## CHALLENGE 1
In the blog entry, what is the name of the character the writer says he created himself?
## CHALLENGE 2
Reproduce the stretch of the blog entry from "The man in the" through "de-rendered to pieces.".

## DOCUMENT PASSAGE
START
Tuesday, February 23, 2016

The man in the mirror is a brutally honest doodle

I wanted this entry to continue the gritty inside story of the development of a computer game, SubOrban, which I basically created in real time during my previous post, but I haven't done any real work on it besides the orb puns and a pretty listless bit of research into the orb imaging abilities of the drawing apps on my phone. Very negative downer experience. I also haven't submitted the concept to Marketing, to be rent into pieces. Or is that rended to pieces?  Or maybe de-rendered to pieces. 
Don't get me wrong, I'm berry excited about SubOrban, the possibilities and money and all that. And even more excited about the possible book I could weave together out of the blog entries, a sort of "Soul of a New Machine" type novel. 
But I don't have any material yet. And I do have another sketchbook entry to post, as in the name and while point of this blog. 

This actually might be a close number two to my picture from two posts ago, of myself running with the branch, that I said might be the magnum opus of my later life. I think this one will be the one most often mentioned with that picture, as belonging to the same artistic period. A few critics or some family member or maybe my mother will say that this is their favorite, just to be different and surprising. It will be like the empire strikes back to Star Wars. 
What does the picture mean?  I'll leave that for future generations of miserably bored people to decide, but it seems to follow the main theme of the sketchbook so far: Ongoing failure, a continued lack of progress on both fronts, or prongs, of my overall yearly goal, which is basically a low key college years worth of study of computers and literature. I set the goals with an academic theme in mind because my creative doodling juices seem to be most stimulated when I have other, more important things to do. I can only truly focus on any task in a desperate attempt to mentally fend off some looming real responsibility, and school has always, since my wasted youth, a powerful symbol of What I Should Be Doing. 
Back to the picture, which seems to depict a socially awkward and emotionally remote meeting between myself, Santa Claus, and an elf. The two diminutive figures at our feet could be interpreted as children in costume or large action figures, or both one and the other. One is my homage to Doctor Octopus, my favorite comic character next to doctor doom and the fantastic four (the hulk died in me with the avengers movie).  The other, well, is a new character that I've created myself; Senor Elephante. I've actually created an origin story for this character that I'm not very happy with but which will have to do for now.   
Amazing insight!  It just occurred to me that the diminutive figures represent my lost childhood (Doctor octopus) and future wasted effort (Senor Elephante). In that light, Santa, who seems in the picture to have that mental illness where people hug themselves, is gazing in sad question at me, while I look away, avoiding eye contact, looking somewhat ruefully at my mental progeny (get it?) while the elf comments sarcastically on my stomach fat. 
I just realized two things; Santa is awkwardly holding a bag over his shoulder, not mentally ill at all, and the elf has no lower body. He's apparently suspended in mid air or the picture is incomplete. And he and the picture will never be completed; the artist is distracted (willfully?) by the tiny fruits of his imagination, while his generous, empathetic side (comforting Santa) is avoided and his sober, critical side (sarcastic hovering elf), is left with his lower half, including supporting limbs and procreative organs, unfinished and discarded. Reeling from powerful self assessment. Must go doodle this feeling away immediately

Tuesday, February 16, 2016

Orb-orb's Orb of Fate rotates on Orb Wide Web search

I can't keep beginning every entry with the words "this week's picture", so each week I have to think up some pointless comment to begin with before I inevitably refer to "this week's picture."  So I'm not going to say that at all. We'll just assume there's a picture I'm talking about unless I make the special disclaimer at the very beginning; "I have no picture to share."
END
## ENTRIES PROVIDED
START
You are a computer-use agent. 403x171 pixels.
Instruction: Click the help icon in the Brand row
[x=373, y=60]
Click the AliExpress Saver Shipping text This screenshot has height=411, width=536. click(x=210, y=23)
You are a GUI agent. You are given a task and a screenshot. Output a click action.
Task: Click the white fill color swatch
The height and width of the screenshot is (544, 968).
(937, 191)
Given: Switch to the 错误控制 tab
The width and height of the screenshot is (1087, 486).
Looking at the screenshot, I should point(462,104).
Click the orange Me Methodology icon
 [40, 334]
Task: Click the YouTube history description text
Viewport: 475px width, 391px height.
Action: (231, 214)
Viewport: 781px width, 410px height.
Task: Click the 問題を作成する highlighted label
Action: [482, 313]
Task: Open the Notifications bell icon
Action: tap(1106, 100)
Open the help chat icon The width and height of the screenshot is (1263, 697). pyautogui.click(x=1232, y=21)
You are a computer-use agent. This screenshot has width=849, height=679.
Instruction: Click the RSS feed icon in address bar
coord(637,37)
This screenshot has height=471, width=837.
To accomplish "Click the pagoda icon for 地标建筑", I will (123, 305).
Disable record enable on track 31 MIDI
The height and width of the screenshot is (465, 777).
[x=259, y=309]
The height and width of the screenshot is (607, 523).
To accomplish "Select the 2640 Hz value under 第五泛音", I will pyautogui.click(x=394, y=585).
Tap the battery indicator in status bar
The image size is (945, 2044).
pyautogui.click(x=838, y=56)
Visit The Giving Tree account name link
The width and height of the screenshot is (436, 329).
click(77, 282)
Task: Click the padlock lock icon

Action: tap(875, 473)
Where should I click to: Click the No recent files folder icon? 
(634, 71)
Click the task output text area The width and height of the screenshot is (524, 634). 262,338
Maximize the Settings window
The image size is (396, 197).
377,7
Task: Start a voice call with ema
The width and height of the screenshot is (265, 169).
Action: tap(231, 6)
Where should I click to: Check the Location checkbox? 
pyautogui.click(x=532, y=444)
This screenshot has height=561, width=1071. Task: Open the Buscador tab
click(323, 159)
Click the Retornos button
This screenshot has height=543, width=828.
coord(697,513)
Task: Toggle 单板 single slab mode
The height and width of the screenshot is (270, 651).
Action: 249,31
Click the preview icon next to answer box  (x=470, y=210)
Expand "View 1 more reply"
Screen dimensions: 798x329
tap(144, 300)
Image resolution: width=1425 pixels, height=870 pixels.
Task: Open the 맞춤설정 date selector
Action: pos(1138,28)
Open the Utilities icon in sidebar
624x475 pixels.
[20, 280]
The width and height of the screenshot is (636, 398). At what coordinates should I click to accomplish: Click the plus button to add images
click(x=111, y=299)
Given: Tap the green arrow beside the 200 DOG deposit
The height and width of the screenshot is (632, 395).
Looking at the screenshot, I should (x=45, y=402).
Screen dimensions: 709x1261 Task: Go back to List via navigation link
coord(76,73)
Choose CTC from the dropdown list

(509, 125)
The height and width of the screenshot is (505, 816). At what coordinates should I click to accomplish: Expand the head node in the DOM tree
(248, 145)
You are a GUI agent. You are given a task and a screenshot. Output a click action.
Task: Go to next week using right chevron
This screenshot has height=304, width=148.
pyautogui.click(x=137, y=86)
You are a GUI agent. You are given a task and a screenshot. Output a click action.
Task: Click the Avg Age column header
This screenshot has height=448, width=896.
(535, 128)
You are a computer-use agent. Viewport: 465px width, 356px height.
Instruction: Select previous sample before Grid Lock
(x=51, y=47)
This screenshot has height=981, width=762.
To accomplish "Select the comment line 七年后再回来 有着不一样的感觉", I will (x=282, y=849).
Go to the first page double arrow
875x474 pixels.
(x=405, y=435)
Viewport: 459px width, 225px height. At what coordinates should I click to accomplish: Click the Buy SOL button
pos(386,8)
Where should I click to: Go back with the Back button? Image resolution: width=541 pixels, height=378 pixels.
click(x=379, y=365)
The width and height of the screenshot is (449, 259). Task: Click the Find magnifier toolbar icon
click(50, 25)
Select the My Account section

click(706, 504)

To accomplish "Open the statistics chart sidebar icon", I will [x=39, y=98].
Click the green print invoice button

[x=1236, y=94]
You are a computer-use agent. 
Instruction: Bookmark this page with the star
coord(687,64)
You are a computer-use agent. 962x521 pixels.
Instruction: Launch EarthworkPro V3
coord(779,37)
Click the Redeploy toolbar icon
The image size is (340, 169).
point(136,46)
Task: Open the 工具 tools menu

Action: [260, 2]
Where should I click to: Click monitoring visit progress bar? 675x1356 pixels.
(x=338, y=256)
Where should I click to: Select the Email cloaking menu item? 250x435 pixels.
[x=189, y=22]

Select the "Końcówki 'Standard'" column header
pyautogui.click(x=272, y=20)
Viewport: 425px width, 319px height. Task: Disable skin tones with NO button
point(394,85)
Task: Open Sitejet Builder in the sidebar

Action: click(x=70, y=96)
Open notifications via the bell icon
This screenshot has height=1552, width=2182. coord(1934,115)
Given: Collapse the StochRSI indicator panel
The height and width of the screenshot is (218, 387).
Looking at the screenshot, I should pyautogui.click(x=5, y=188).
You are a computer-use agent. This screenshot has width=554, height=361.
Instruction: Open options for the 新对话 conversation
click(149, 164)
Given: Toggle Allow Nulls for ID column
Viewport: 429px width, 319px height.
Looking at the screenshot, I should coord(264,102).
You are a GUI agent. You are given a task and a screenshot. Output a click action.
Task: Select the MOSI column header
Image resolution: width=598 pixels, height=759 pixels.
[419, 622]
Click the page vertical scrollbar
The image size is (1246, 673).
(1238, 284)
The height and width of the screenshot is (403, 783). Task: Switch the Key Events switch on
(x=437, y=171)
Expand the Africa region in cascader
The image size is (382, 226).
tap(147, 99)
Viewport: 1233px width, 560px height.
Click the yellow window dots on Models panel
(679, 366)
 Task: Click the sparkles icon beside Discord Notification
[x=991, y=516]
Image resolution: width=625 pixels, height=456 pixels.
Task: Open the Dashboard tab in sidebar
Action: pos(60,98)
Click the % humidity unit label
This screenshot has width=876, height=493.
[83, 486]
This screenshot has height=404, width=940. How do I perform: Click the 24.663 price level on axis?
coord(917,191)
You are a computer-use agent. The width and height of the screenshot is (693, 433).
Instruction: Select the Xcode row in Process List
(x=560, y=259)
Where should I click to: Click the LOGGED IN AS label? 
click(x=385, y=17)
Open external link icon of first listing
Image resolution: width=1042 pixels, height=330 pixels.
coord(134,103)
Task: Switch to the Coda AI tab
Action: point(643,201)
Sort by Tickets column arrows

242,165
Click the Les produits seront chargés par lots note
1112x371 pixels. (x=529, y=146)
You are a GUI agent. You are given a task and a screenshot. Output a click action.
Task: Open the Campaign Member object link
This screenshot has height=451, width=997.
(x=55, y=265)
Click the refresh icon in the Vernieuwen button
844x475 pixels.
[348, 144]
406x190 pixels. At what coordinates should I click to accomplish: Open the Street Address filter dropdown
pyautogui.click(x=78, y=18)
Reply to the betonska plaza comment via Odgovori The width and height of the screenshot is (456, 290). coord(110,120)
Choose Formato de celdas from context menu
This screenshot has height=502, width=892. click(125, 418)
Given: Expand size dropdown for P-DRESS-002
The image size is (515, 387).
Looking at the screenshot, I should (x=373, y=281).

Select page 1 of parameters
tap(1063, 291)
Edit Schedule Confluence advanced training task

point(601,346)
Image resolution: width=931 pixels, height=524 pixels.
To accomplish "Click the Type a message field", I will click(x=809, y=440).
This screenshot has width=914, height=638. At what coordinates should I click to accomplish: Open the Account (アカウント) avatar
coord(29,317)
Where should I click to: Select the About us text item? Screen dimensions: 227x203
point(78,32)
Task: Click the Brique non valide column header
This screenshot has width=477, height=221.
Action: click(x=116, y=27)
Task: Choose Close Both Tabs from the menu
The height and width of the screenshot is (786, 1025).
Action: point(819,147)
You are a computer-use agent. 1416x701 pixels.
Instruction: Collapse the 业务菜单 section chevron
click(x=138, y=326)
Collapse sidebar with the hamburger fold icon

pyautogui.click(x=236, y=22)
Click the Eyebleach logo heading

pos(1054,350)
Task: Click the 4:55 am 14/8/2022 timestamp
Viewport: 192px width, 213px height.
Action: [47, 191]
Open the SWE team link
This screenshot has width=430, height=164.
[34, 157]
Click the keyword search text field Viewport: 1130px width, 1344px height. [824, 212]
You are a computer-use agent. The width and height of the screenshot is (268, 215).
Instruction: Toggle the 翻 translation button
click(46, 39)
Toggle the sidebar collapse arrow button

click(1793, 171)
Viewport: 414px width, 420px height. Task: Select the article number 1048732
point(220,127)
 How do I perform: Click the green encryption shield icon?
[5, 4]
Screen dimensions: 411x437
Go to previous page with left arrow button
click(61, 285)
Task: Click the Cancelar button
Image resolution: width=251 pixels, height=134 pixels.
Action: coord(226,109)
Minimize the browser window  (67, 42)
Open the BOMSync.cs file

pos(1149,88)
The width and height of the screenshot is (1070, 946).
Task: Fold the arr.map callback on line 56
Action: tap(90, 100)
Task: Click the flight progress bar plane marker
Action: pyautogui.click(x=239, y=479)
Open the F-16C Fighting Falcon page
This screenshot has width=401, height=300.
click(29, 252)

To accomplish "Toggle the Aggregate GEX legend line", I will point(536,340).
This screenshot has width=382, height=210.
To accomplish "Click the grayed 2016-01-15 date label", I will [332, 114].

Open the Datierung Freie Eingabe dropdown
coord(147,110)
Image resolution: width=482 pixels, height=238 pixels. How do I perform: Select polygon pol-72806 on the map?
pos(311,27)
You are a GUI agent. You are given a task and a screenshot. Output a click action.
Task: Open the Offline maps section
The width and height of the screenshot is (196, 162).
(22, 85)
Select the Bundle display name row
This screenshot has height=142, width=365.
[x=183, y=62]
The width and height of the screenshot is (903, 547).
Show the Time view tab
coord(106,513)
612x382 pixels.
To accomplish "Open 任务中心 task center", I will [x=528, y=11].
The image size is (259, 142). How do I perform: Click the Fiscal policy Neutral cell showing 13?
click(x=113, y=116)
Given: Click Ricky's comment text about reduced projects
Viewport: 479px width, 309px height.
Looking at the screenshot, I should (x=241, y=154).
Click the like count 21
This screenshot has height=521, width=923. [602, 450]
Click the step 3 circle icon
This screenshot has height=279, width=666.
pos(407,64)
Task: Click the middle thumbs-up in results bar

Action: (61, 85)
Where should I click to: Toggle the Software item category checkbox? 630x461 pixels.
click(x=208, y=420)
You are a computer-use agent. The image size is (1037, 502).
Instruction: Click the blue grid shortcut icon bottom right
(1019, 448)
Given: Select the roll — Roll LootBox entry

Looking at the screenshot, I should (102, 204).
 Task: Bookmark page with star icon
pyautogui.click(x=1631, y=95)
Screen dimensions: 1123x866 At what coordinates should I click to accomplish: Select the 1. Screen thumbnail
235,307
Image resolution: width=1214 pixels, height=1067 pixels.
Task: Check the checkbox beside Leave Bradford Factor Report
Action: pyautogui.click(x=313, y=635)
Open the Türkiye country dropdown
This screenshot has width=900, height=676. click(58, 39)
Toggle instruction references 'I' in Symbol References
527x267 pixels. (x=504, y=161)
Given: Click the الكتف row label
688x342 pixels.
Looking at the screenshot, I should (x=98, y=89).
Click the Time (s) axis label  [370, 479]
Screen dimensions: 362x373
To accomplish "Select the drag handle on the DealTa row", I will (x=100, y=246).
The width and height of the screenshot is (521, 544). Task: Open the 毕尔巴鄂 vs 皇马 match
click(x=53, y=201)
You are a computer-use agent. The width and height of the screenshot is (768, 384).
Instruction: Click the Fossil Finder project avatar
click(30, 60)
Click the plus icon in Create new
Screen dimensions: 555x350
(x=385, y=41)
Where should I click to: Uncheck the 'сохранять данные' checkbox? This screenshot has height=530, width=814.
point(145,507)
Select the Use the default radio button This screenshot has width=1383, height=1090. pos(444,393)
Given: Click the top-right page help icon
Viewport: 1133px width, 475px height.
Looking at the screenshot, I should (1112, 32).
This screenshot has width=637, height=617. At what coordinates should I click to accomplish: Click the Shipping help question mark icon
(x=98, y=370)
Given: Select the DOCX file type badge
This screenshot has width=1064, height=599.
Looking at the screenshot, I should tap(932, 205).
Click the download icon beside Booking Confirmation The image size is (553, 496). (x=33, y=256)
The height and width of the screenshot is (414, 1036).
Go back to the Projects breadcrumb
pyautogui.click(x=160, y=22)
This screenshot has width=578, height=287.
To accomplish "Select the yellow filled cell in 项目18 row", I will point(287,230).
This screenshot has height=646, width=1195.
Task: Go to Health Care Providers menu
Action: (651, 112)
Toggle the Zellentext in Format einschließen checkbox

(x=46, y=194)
END
## EXPECTED ANSWER 1
Senor Elephante

## EXPECTED ANSWER 2
The man in the mirror is a brutally honest doodle

I wanted this entry to continue the gritty inside story of the development of a computer game, SubOrban, which I basically created in real time during my previous post, but I haven't done any real work on it besides the orb puns and a pretty listless bit of research into the orb imaging abilities of the drawing apps on my phone. Very negative downer experience. I also haven't submitted the concept to Marketing, to be rent into pieces. Or is that rended to pieces?  Or maybe de-rendered to pieces.